:: How to complete this task ::
Extract each line of the records below that contains the word "will".

:: Available data ::

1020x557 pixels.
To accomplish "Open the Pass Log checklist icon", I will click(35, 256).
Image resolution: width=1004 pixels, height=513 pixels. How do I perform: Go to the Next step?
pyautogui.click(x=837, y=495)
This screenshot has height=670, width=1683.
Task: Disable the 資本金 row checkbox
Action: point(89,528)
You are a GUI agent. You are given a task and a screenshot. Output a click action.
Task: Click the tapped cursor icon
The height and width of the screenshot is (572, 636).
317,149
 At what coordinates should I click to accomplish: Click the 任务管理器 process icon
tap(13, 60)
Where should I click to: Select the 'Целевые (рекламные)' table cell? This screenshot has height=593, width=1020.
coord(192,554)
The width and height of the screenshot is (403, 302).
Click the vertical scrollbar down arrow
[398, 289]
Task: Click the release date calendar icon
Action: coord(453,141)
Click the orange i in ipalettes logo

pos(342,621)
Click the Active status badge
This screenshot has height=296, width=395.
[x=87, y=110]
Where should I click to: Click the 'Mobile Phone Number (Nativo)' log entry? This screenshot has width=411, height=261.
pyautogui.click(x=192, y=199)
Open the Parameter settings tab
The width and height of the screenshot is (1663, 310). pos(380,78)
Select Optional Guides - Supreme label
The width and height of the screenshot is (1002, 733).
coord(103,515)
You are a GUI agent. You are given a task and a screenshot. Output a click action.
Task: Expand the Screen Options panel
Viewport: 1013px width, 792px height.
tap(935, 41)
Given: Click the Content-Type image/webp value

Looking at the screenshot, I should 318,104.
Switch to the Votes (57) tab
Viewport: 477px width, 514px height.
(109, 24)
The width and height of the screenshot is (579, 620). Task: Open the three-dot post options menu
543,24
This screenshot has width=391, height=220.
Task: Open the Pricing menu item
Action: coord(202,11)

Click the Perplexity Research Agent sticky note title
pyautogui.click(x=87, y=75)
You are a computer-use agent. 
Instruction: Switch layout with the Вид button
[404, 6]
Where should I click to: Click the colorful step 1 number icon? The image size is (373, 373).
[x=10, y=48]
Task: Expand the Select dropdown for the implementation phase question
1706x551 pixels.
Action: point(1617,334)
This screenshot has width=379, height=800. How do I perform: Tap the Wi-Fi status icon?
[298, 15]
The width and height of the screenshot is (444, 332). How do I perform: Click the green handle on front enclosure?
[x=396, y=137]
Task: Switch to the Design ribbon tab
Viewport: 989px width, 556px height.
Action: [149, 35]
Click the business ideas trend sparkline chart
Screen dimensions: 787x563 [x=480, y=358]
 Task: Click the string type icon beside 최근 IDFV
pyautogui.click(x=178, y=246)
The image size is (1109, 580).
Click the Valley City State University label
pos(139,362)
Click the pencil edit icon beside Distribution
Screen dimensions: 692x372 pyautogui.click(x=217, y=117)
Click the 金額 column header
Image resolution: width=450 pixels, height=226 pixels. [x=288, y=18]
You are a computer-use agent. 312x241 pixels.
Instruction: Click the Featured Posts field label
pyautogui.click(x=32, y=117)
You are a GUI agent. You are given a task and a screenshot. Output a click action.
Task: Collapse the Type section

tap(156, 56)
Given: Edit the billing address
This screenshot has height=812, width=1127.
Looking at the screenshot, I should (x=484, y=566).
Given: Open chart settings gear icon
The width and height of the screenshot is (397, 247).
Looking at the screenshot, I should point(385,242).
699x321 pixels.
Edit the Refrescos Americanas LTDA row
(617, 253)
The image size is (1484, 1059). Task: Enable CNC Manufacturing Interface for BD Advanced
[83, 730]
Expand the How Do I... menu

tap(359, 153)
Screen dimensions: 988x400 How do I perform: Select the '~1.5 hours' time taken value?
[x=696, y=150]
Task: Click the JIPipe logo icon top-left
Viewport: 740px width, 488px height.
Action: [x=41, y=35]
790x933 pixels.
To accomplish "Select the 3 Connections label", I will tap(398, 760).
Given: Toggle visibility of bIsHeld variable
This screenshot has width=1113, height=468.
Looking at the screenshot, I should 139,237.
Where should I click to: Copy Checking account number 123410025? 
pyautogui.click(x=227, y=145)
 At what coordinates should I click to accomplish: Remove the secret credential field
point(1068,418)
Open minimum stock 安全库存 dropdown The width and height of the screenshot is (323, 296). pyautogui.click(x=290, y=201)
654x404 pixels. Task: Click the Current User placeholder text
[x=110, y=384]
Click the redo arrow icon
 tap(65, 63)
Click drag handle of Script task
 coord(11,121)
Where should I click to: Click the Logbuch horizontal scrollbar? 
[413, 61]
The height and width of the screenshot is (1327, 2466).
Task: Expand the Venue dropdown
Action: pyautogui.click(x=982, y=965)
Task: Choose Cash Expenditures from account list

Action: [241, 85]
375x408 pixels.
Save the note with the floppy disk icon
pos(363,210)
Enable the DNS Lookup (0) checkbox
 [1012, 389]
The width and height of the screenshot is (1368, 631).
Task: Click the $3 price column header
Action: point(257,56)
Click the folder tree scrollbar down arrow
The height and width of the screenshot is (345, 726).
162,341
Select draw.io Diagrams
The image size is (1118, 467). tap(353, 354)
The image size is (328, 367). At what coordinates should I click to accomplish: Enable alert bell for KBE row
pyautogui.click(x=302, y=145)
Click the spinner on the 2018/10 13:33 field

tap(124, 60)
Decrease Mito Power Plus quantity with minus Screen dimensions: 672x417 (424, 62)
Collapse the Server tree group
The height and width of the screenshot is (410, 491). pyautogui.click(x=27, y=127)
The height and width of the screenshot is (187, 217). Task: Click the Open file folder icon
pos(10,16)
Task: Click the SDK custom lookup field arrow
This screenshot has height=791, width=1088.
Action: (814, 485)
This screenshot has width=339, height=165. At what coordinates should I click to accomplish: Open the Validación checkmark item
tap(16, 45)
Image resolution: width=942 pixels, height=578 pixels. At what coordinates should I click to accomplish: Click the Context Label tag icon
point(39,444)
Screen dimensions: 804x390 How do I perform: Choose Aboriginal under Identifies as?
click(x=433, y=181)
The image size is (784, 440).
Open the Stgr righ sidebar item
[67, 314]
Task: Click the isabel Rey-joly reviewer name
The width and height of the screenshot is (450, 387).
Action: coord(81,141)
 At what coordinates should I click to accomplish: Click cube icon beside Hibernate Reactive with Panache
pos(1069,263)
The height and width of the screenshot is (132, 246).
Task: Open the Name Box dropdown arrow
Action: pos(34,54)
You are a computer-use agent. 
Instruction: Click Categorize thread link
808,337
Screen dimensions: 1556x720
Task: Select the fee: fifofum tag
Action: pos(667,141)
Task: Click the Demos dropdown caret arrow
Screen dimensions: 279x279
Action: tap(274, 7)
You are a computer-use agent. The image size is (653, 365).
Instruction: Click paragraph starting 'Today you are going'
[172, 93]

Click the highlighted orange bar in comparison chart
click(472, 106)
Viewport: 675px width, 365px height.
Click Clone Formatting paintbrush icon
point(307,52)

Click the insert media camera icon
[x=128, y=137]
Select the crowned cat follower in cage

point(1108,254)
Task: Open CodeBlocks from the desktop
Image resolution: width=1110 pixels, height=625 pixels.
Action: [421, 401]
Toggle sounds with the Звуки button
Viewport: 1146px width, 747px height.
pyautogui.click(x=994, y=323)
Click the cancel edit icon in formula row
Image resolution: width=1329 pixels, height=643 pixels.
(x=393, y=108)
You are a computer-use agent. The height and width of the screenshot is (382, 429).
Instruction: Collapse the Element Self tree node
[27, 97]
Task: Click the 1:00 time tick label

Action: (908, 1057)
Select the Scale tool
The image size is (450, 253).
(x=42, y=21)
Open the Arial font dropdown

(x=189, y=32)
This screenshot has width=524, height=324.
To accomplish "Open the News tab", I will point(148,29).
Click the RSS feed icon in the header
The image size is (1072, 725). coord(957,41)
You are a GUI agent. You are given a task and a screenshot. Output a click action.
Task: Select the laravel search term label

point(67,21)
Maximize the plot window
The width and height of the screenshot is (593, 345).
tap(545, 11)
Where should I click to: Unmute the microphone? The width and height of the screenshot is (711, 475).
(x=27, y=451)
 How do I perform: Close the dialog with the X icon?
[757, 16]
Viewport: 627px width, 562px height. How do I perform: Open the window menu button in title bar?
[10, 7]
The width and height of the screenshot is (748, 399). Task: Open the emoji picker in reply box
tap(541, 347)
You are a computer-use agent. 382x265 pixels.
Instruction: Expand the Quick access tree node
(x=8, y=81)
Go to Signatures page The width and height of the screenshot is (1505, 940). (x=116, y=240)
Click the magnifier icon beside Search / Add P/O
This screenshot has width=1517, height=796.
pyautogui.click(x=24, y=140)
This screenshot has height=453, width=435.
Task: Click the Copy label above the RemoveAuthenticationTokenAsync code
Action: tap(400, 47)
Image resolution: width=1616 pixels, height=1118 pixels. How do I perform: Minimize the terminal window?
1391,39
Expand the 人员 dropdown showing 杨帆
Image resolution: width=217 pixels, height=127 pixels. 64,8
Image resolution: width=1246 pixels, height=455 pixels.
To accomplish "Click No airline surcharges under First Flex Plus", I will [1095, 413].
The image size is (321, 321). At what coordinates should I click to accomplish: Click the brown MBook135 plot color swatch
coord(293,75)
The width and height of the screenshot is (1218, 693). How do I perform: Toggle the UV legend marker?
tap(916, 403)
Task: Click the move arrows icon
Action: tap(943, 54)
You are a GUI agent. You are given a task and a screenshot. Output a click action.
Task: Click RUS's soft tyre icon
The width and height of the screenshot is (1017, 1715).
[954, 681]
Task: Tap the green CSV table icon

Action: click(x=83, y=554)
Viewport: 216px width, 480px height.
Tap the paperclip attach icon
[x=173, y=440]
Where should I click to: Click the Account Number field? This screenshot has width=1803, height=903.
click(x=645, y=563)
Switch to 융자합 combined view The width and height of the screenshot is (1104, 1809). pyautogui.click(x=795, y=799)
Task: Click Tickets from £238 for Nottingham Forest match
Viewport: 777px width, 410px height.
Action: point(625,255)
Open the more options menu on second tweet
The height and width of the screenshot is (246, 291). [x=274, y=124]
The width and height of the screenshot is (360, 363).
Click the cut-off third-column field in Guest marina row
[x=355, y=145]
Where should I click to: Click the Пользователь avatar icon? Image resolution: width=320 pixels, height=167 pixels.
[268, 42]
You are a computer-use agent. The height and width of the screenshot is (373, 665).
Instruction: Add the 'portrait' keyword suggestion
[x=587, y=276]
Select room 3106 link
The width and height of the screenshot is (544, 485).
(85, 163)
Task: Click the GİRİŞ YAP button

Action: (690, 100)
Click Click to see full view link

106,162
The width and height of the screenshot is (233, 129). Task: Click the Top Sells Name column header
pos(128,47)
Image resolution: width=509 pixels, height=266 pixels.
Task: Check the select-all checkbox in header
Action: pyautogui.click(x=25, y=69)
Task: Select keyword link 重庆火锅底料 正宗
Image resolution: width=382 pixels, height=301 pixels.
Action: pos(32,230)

:: Finished task ::
To accomplish "Open the Pass Log checklist icon", I will click(35, 256).
To accomplish "Select the 3 Connections label", I will tap(398, 760).
To accomplish "Open the News tab", I will point(148,29).
To accomplish "Click No airline surcharges under First Flex Plus", I will [1095, 413].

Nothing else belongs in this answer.